### Assigned task
In the entries below, which lines run from the one containing "The width and height of the screenshot is (495, 343)." to the one containing "Remove the wiki_get intent filter tag"? Copy exactly those lines, ends included, and no others.

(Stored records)
◆ ◆ ◆ ◆
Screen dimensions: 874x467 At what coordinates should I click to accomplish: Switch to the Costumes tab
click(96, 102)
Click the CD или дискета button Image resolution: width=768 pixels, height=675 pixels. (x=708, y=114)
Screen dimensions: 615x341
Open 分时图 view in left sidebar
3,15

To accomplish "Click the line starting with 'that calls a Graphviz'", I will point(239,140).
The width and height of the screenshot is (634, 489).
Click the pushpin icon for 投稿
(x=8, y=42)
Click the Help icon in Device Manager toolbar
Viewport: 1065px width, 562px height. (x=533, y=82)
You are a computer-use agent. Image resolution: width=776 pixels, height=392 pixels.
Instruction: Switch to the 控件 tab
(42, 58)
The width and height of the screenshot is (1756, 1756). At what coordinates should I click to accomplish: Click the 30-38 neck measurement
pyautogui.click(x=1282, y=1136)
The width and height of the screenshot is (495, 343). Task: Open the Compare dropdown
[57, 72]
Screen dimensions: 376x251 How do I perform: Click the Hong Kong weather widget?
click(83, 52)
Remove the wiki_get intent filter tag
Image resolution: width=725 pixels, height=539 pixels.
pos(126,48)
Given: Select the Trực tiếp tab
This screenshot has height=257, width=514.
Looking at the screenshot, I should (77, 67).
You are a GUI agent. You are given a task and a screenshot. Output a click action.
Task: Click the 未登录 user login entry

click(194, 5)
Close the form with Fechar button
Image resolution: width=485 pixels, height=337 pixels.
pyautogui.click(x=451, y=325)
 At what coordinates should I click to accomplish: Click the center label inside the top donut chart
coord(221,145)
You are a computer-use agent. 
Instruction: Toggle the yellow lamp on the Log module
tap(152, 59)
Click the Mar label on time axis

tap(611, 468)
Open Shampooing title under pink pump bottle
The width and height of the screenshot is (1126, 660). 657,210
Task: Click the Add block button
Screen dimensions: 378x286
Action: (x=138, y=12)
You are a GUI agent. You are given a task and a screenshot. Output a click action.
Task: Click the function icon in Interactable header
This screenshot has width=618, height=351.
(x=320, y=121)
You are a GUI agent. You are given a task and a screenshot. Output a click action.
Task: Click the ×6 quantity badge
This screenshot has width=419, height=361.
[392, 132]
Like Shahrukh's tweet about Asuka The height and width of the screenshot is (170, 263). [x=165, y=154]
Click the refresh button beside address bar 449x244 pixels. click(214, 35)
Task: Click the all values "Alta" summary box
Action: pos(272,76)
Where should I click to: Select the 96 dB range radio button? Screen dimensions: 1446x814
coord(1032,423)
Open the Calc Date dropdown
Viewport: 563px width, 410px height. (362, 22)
◆ ◆ ◆ ◆
### Your response
The width and height of the screenshot is (495, 343). Task: Open the Compare dropdown
[57, 72]
Screen dimensions: 376x251 How do I perform: Click the Hong Kong weather widget?
click(83, 52)
Remove the wiki_get intent filter tag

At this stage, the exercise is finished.